Hacker News new | ask | show | jobs
by chubot 4545 days ago
I'm not sure exactly what the grandparent comment meant, but I think I have an idea. I only skimmed the contents so take this with a grain of salt.

Your book is focusing on a pretty narrow part of distributed computing. I would rename it "Managing State in Distributed Systems", or "Distributed Storage Systems". Your examples are Bigtable and Dynamo, which fall in this category.

The book seems to be aimed at sort of a "beginning" audience. But the topics are inappropriate for a beginning audience, and skewed for an expert audience.

Real distributed systems try to be stateless wherever possible. You need "big computer science" to manage state in distributed systems, but most code in a distributed system should not manage state. These techniques should be confined to specialized storage systems.

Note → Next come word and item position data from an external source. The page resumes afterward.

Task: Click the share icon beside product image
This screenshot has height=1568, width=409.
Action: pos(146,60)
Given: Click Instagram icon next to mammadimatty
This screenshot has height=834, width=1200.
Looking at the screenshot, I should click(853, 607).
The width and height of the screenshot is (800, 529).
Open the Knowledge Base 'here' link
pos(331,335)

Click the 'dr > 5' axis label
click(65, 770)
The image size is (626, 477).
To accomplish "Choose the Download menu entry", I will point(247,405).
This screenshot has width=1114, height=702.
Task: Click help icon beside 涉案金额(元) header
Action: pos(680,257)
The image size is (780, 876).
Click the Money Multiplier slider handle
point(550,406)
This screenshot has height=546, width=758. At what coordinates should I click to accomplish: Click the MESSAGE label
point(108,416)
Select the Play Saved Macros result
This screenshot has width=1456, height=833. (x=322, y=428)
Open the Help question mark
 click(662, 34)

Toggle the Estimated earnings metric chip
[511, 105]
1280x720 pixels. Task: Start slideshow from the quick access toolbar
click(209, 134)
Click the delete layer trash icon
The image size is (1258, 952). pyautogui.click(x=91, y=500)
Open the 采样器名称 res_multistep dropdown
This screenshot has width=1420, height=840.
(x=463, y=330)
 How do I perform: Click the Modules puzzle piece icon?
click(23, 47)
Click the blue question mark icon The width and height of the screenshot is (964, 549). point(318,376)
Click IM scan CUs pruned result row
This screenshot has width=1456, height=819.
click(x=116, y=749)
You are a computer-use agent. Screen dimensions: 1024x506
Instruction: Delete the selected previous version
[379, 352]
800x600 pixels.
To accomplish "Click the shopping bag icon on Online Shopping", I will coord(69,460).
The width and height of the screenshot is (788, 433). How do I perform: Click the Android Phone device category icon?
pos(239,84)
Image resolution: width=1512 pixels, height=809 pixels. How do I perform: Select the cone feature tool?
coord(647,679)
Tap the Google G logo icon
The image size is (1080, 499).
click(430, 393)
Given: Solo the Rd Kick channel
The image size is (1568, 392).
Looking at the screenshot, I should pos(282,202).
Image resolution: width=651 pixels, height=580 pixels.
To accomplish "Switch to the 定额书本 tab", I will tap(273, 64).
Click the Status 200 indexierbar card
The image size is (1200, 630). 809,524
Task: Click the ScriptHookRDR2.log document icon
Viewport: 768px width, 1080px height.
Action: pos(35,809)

Here are some examples of real world distributed systems that don't use the described techniques to manage state:

  - clusters of stateless web servers + single master database (99%+ of websites people use)
  - message queue / work queue.  A single machine can productively manage 1,000 - 10,000 stateless workers, depending on the workload.
  - MapReduce
  - Original GFS
  - Napster
  - BitTorrent (tracker and trackerless would be interesting to write about)
  - BitCoin
The title seems to imply a practical bent, but it seems more like a collection of ideas (which are important and interesting, but not really what engineers need to know. IMO the #1 skill for distributed computing is to be competent at BOTH programming a single computer and at system administration).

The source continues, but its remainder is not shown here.